• [Brief]:
From the first line to the last, copy the data below word for word.

• [Material for this exercise]:

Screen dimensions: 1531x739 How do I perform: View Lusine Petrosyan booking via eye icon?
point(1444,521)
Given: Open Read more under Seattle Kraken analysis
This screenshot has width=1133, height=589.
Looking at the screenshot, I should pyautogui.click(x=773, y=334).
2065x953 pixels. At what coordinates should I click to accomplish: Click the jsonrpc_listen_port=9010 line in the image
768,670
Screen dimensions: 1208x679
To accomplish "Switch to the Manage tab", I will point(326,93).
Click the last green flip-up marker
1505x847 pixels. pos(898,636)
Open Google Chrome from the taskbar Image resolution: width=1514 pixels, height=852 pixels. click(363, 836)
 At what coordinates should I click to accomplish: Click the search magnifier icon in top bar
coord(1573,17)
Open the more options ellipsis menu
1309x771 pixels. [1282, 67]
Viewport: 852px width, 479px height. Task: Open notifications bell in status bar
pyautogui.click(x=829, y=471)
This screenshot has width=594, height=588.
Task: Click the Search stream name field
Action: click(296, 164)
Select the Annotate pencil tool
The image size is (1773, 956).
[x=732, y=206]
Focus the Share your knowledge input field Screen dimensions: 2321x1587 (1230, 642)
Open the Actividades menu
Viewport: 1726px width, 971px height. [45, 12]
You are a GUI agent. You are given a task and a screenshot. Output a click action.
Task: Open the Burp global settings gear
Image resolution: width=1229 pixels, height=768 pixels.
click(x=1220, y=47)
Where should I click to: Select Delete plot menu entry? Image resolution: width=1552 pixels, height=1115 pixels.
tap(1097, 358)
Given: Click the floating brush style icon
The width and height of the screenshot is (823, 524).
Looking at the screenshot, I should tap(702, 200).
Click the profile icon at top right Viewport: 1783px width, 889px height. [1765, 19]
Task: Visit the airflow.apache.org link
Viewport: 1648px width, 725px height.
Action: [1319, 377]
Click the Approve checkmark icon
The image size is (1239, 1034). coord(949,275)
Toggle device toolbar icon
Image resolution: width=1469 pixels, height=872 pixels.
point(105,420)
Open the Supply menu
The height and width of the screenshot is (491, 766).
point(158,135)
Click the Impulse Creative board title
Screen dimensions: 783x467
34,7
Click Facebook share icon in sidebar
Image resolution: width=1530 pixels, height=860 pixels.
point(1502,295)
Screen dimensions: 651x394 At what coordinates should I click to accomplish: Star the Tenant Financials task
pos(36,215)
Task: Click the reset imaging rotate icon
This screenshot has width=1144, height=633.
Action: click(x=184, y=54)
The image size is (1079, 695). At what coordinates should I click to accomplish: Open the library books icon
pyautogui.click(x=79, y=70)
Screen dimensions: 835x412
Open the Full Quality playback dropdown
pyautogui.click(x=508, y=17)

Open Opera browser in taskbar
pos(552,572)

• [Task output]:
Screen dimensions: 1531x739 How do I perform: View Lusine Petrosyan booking via eye icon?
point(1444,521)
Given: Open Read more under Seattle Kraken analysis
This screenshot has width=1133, height=589.
Looking at the screenshot, I should pyautogui.click(x=773, y=334).
2065x953 pixels. At what coordinates should I click to accomplish: Click the jsonrpc_listen_port=9010 line in the image
768,670
Screen dimensions: 1208x679
To accomplish "Switch to the Manage tab", I will point(326,93).
Click the last green flip-up marker
1505x847 pixels. pos(898,636)
Open Google Chrome from the taskbar Image resolution: width=1514 pixels, height=852 pixels. click(363, 836)
 At what coordinates should I click to accomplish: Click the search magnifier icon in top bar
coord(1573,17)
Open the more options ellipsis menu
1309x771 pixels. [1282, 67]
Viewport: 852px width, 479px height. Task: Open notifications bell in status bar
pyautogui.click(x=829, y=471)
This screenshot has width=594, height=588.
Task: Click the Search stream name field
Action: click(296, 164)
Select the Annotate pencil tool
The image size is (1773, 956).
[x=732, y=206]
Focus the Share your knowledge input field Screen dimensions: 2321x1587 (1230, 642)
Open the Actividades menu
Viewport: 1726px width, 971px height. [45, 12]
You are a GUI agent. You are given a task and a screenshot. Output a click action.
Task: Open the Burp global settings gear
Image resolution: width=1229 pixels, height=768 pixels.
click(x=1220, y=47)
Where should I click to: Select Delete plot menu entry? Image resolution: width=1552 pixels, height=1115 pixels.
tap(1097, 358)
Given: Click the floating brush style icon
The width and height of the screenshot is (823, 524).
Looking at the screenshot, I should tap(702, 200).
Click the profile icon at top right Viewport: 1783px width, 889px height. [1765, 19]
Task: Visit the airflow.apache.org link
Viewport: 1648px width, 725px height.
Action: [1319, 377]
Click the Approve checkmark icon
The image size is (1239, 1034). coord(949,275)
Toggle device toolbar icon
Image resolution: width=1469 pixels, height=872 pixels.
point(105,420)
Open the Supply menu
The height and width of the screenshot is (491, 766).
point(158,135)
Click the Impulse Creative board title
Screen dimensions: 783x467
34,7
Click Facebook share icon in sidebar
Image resolution: width=1530 pixels, height=860 pixels.
point(1502,295)
Screen dimensions: 651x394 At what coordinates should I click to accomplish: Star the Tenant Financials task
pos(36,215)
Task: Click the reset imaging rotate icon
This screenshot has width=1144, height=633.
Action: click(x=184, y=54)
The image size is (1079, 695). At what coordinates should I click to accomplish: Open the library books icon
pyautogui.click(x=79, y=70)
Screen dimensions: 835x412
Open the Full Quality playback dropdown
pyautogui.click(x=508, y=17)

Open Opera browser in taskbar
pos(552,572)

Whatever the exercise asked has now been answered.